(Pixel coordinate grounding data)
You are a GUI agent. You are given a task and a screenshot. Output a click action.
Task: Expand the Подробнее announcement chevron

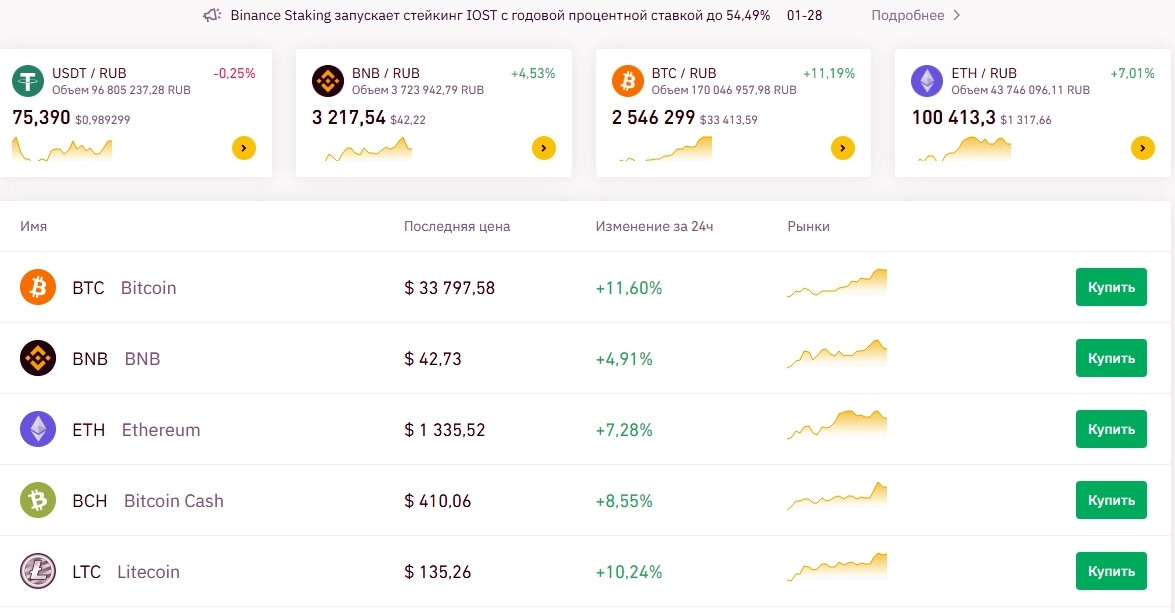956,16
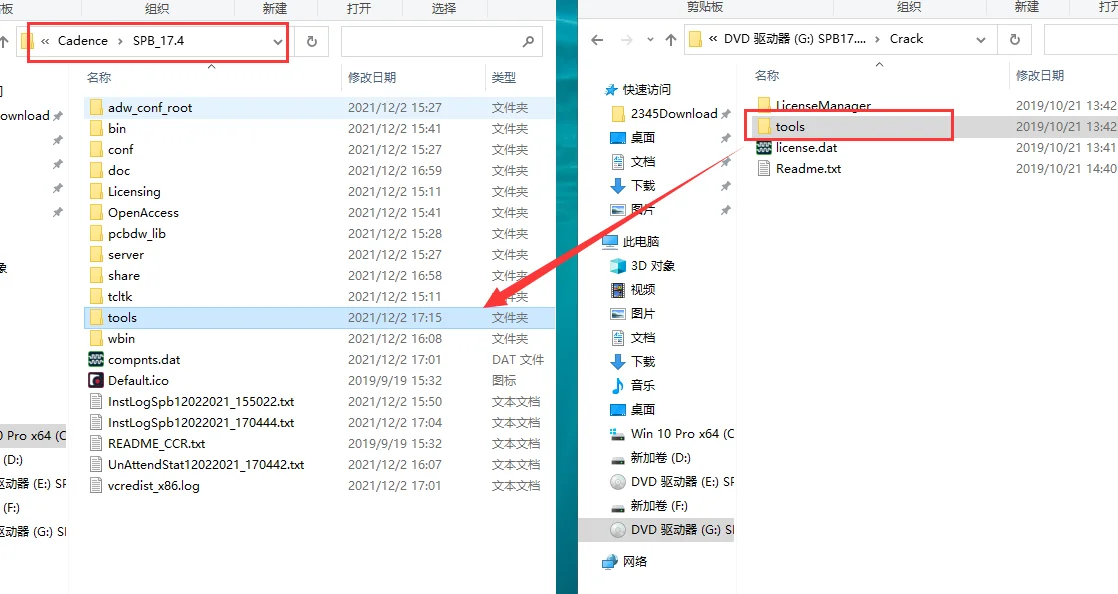The width and height of the screenshot is (1118, 594).
Task: Select the Default.ico file
Action: pos(140,380)
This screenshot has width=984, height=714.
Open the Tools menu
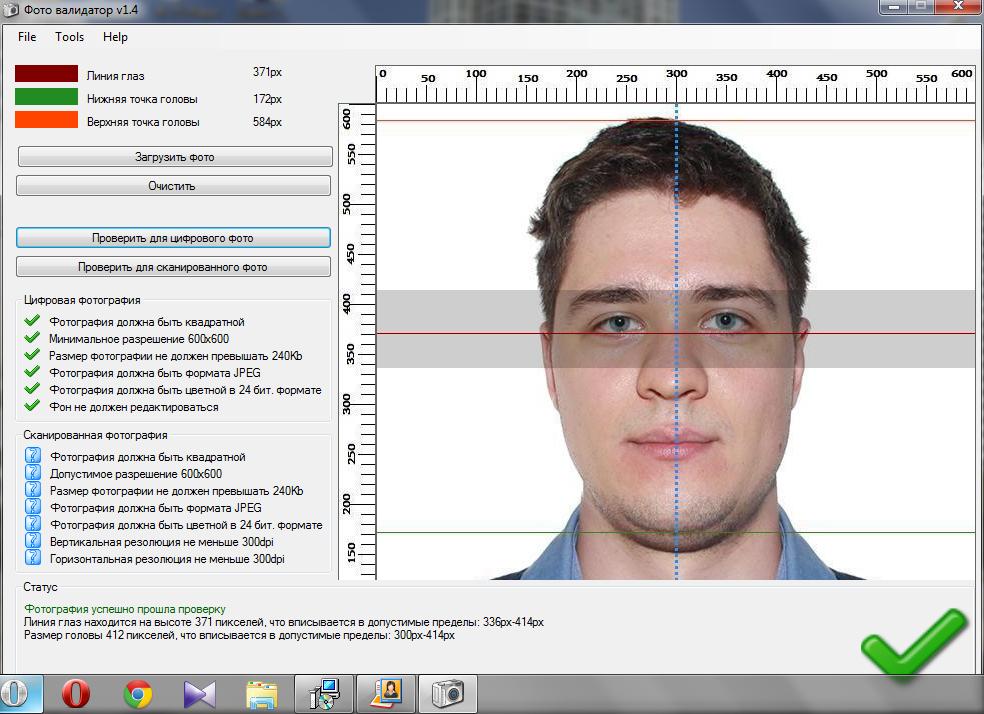click(x=70, y=37)
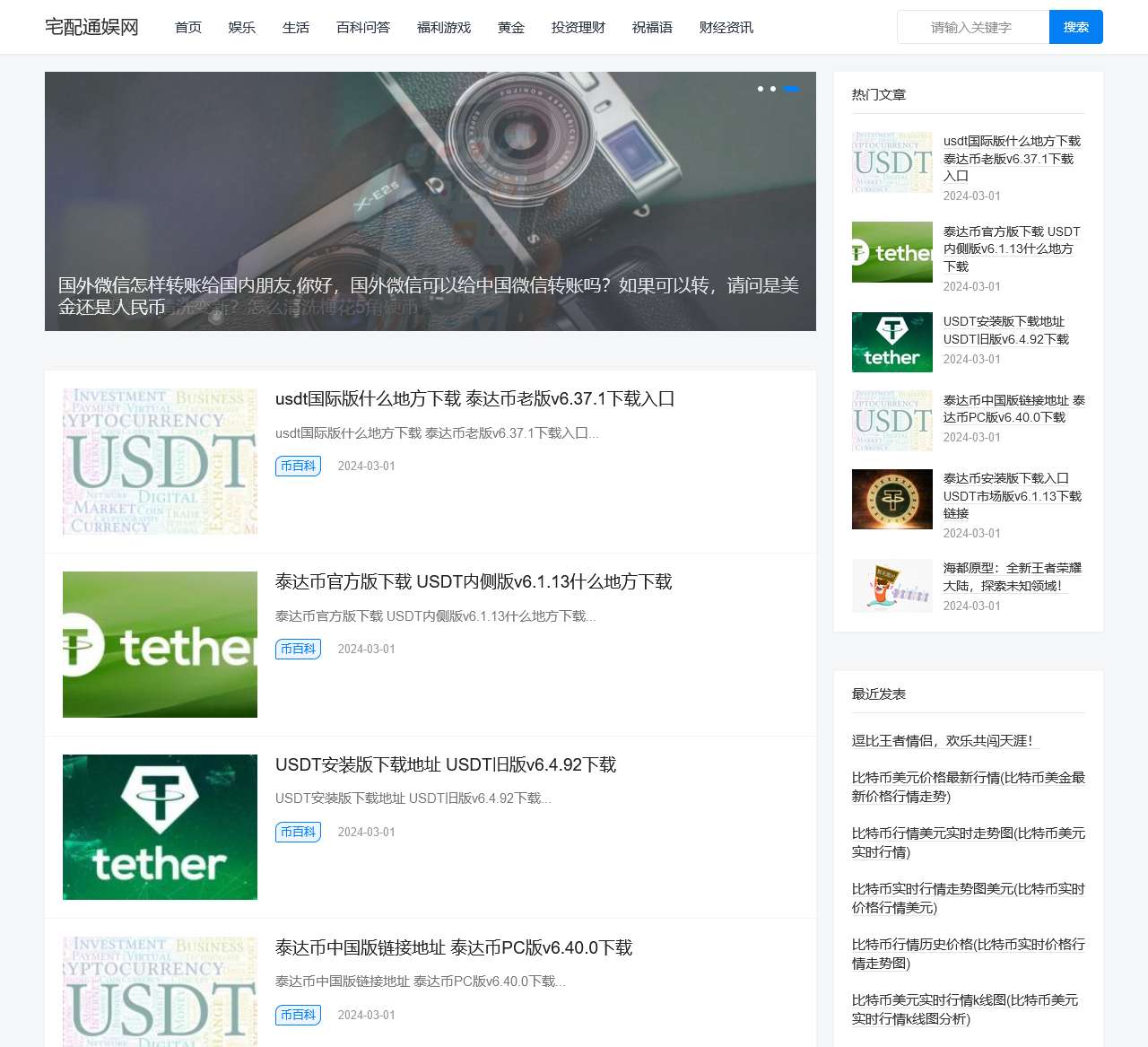Viewport: 1148px width, 1047px height.
Task: Switch to the 财经资讯 section
Action: pos(725,27)
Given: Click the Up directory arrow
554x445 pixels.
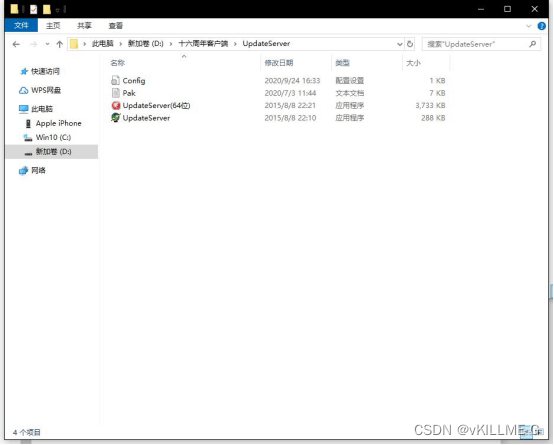Looking at the screenshot, I should (x=59, y=44).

> [TASK DETAILS]
Find the line that contains "This screenshot has width=984, height=714.". Reproduce it and every later line of the records exactly, minus the pictures.

> [RESULT FOR THIS TASK]
This screenshot has width=984, height=714.
Open the Tools menu
click(x=70, y=37)
Viewport: 1148px width, 1047px height.
Task: Switch to the 财经资讯 section
Action: pos(725,27)
Given: Click the Up directory arrow
554x445 pixels.
Looking at the screenshot, I should (x=59, y=44).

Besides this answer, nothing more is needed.